Summaries are prepared by Law Librarians and are not official statements of the Wyoming Supreme Court

Case Name: Winter v. Pleasant

Citation: 2010 WY 4

Docket Number: S-09-0058, S-00-59

Appeal from the District Court of Sweetwater County, Honorable Jere Ryckman, Judge

Representing Gaye Winter and JO/ETTA, LLC, a Wyoming close limited liability company: V. Anthony Vehar of Vehar Law Offices, Evanston of Wyoming

Representing Andy Pleasant, doing business as A. Pleasant Construction: Patrick J. Crank and Matthew D. Obrecht of Speight, McCue & Crank, Cheyenne, Wyoming.

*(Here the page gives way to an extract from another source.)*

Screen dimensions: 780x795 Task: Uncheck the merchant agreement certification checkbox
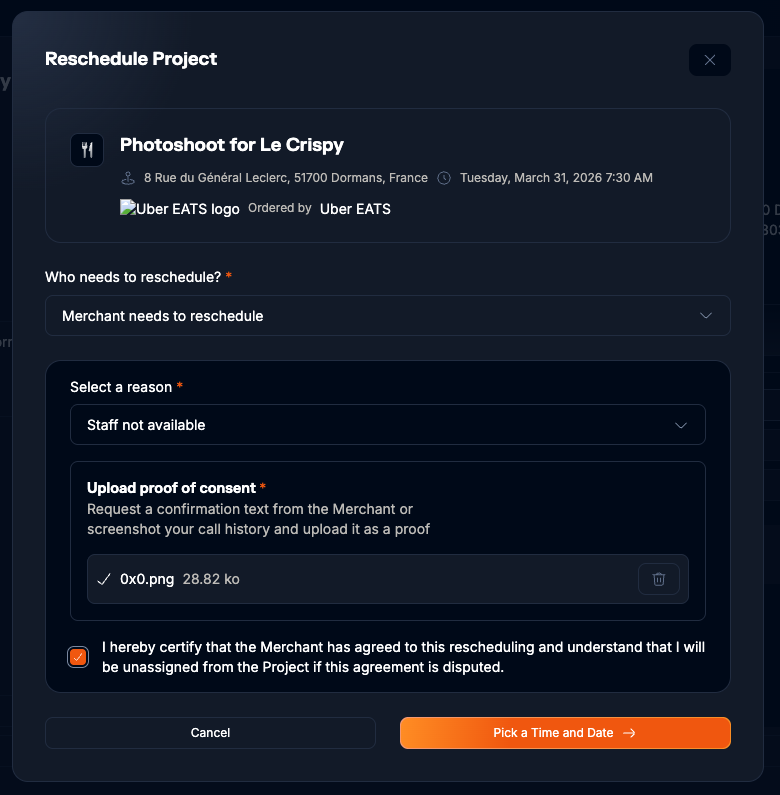[78, 657]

Date of Decision: January 12, 2010

These combined appeals arise from a judgment relating to a construction contract. In S-09-0058, Don Winter, Gaye Winter, and Jo/Etta, LLC (Winter) appeal from the district court's ruling that a materialman's lien (Amended Lien Statement) filed against their property, was valid. In S-09-0059 Andy Pleasant, doing business as A. Pleasant Construction (Pleasant Construction), appeals the district court's holding that Winter did not breach the Contract, the district court's interpretation of the Contract, and the district court's damages award.

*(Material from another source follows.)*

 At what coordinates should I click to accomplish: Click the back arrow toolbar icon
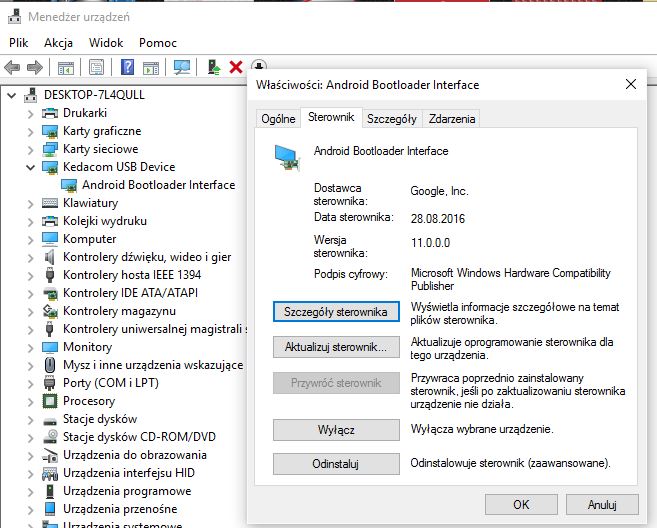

Issues: Whether the district court erred in finding that an Amended Lien Statement complied with the requirements of Wyo. Stat. 29-1-301 (2009). Whether the district court erred in finding the word "monthly," as used in the Contract, to be ambiguous. Whether the district court erred in finding that the Project Manual was incorporated into the Contract. Whether the district court's damages calculation is factually and legally flawed.

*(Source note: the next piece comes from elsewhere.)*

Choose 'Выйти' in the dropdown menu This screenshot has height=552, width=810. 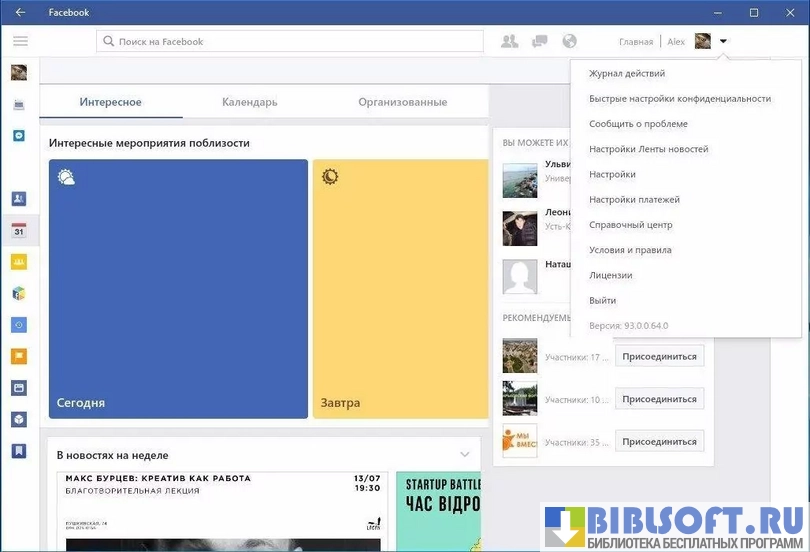click(x=603, y=300)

Holdings: Lien statutes create remedies in derogation of common law and must be strictly construed. Accordingly, in order to perfect a materialman's or mechanic's lien, full compliance with all statutory requirements is necessary. In order to have a perfected lien pursuant to this title, a lien claimant shall file with the county clerk a lien statement sworn to before a notarial officer. In the present action, the notary block of the Amended Lien Statement reads:

On this 11th day of May, 2006, before me personally appeared Robert T. McCue, to me personally known, who being by me duly sworn, did say that he is the attorney for A. Pleasant Construction and that the above and foregoing AMENDED LIEN STATEMENT was signed on behalf of A. Pleasant Construction by authority of Andy Pleasant.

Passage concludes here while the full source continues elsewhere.